The mortality rate of patients with cardiogenic shock (CS) resulting from acute myocardial infarction (AMI) remains high even in the case of early revascularization [1]. Vasoconstrictor drugs (VDs) are prescribed to approximately 90% of patients with CABG, which in the clinical guidelines of the USA and Europe corresponds to class II recommendations and level of evidence C [2, 3]. The rationale for the use of SSP in severe CABG is that in many patients there is a definite relationship between end-organ blood flow and blood pressure (BP), with low BP associated with an increased risk of death [4]. However, such recommendations in most cases reflected the opinion of experts due to the lack of results from RCTs comparing the effects of using different SSPs in patients with CABG [5–7]. The results of an analysis of data on patients with CABG (n = 280), who were included in an RCT comparatively assessing the effects of dopamine and norepinephrine [8], indicated that the use of dopamine was accompanied by an increase in mortality within 28 days compared with the use of norepinephrine.
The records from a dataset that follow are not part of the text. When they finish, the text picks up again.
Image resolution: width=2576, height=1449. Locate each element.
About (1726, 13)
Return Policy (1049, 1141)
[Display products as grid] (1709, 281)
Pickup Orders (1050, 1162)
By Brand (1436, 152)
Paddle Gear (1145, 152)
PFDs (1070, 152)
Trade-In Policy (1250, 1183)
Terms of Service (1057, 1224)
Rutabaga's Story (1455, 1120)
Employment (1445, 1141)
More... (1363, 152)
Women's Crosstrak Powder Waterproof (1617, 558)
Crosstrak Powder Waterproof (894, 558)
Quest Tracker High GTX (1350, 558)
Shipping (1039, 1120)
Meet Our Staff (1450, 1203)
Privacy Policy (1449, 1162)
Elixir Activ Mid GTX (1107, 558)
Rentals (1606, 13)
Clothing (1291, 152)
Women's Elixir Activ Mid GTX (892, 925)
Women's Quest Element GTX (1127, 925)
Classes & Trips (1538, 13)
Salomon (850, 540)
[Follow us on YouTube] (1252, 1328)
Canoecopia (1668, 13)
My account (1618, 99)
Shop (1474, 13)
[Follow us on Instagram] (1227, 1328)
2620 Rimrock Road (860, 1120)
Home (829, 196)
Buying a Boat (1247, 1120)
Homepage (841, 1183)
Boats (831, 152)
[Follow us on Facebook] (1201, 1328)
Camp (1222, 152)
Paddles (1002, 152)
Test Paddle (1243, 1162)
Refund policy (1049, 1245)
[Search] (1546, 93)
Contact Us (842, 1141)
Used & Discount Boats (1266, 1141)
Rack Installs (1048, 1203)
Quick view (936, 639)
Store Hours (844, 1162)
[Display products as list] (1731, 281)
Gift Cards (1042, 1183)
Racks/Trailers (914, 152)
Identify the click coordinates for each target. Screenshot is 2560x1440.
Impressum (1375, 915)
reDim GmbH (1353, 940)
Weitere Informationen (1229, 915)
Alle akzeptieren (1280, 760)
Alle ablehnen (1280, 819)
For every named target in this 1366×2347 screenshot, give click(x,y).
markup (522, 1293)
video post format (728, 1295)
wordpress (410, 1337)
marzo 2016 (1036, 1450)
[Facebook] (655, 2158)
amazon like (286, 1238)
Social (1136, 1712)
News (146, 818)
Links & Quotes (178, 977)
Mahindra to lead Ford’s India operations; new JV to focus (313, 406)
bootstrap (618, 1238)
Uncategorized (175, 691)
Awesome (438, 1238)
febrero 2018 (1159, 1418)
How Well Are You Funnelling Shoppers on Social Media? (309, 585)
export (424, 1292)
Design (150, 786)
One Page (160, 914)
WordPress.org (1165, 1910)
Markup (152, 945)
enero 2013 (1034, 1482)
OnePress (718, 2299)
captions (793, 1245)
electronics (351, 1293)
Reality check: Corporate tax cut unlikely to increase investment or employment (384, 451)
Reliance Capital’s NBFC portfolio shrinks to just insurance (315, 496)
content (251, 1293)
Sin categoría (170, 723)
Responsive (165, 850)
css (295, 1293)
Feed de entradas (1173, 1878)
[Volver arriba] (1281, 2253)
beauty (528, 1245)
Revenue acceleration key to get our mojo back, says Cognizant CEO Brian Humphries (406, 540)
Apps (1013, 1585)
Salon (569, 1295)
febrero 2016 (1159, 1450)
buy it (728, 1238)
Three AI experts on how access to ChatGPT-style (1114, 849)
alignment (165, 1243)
These findings have led to a continued decline in the use of dopamine for these indications [9].

Norepinephrine and epinephrine are currently the most frequently used SSPs in clinical practice [4, 9–12]. The results of studies comparatively assessing the effectiveness of the use of adrenaline and norepinephrine in patients with septic shock indicated that there were no differences between these drugs in the incidence of adverse outcomes [13]. However, these drugs may have some specific effects in patients with CABG, which may influence clinical outcomes. The likelihood of norepinephrine having a thermogenic effect is less than that of adrenaline and, therefore, it can be assumed that norepinephrine has a more desirable effect on myocardial oxygen consumption [14]. The use of norepinephrine in the acute period of ischemic CABG leads to a beneficial effect on myocardial function [15, 16]. In contrast, the use of epinephrine can lead to an increase in cardiac index (CI) and promote a very rapid delivery of available nutrients to the heart through the formation of lactate [17]. The results of two retrospective studies further suggested that epinephrine use may have a negative effect, which was accompanied by a more pronounced increase in biomarkers of cardiovascular damage in patients with CABG [10, 18]. Moreover, despite these possible negative effects, epinephrine continues to be used for the most severe forms of CABG that developed as a result of AMI. However, none of these effects have been studied prospectively in this clinical setting. A recently published American Heart Association expert consensus statement recommends RCTs to establish optimal SSP in patients with CABG [19].